INSTRUCTIONS FOR THE TASK
Convert the lines of the entries into a Markdown table with the columns "Row" and "Content", running from the line with "The image size is (1204, 1005)." up to and including the last line of the entries, numbering each line and leaving out any blank lines.
※
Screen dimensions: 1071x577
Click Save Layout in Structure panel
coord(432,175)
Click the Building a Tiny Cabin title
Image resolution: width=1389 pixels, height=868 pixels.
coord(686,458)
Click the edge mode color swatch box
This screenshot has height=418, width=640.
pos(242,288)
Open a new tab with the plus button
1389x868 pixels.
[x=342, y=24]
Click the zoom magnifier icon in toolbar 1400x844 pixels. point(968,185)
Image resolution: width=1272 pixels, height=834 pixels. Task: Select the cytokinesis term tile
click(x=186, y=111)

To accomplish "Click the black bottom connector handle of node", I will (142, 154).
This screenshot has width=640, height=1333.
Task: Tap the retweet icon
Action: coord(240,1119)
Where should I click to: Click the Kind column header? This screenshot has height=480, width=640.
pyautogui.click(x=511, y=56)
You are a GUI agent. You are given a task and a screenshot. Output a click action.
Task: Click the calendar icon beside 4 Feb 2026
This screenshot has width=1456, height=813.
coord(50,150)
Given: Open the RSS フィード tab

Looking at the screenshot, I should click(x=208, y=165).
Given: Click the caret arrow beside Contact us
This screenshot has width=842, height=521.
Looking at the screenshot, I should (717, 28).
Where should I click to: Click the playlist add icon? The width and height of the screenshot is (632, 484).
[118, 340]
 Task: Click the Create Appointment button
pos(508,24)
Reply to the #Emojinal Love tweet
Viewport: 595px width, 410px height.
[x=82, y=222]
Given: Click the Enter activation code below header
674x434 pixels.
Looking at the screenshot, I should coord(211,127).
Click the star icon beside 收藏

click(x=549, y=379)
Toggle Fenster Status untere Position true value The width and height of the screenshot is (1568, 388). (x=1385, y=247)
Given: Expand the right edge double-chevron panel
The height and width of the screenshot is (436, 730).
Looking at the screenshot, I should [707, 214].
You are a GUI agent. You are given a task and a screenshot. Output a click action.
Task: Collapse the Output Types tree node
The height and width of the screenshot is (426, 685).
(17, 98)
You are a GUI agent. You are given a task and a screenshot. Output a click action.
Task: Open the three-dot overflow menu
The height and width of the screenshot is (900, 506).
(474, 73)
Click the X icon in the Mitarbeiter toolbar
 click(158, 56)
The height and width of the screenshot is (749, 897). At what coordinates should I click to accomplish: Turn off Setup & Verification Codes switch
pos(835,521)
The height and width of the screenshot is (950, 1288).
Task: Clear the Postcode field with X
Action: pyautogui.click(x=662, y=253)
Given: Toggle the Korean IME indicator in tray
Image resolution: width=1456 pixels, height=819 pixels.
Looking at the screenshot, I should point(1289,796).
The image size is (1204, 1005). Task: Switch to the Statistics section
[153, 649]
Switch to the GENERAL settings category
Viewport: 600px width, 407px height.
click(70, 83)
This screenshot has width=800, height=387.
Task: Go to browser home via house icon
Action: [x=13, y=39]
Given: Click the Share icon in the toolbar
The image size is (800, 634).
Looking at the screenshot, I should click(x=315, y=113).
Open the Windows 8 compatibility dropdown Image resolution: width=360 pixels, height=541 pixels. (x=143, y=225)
※
RIGHT ANSWER
| Row | Content |
|---|---|
| 1 | The image size is (1204, 1005). Task: Switch to the Statistics section |
| 2 | [153, 649] |
| 3 | Switch to the GENERAL settings category |
| 4 | Viewport: 600px width, 407px height. |
| 5 | click(70, 83) |
| 6 | This screenshot has width=800, height=387. |
| 7 | Task: Go to browser home via house icon |
| 8 | Action: [x=13, y=39] |
| 9 | Given: Click the Share icon in the toolbar |
| 10 | The image size is (800, 634). |
| 11 | Looking at the screenshot, I should click(x=315, y=113). |
| 12 | Open the Windows 8 compatibility dropdown Image resolution: width=360 pixels, height=541 pixels. (x=143, y=225) |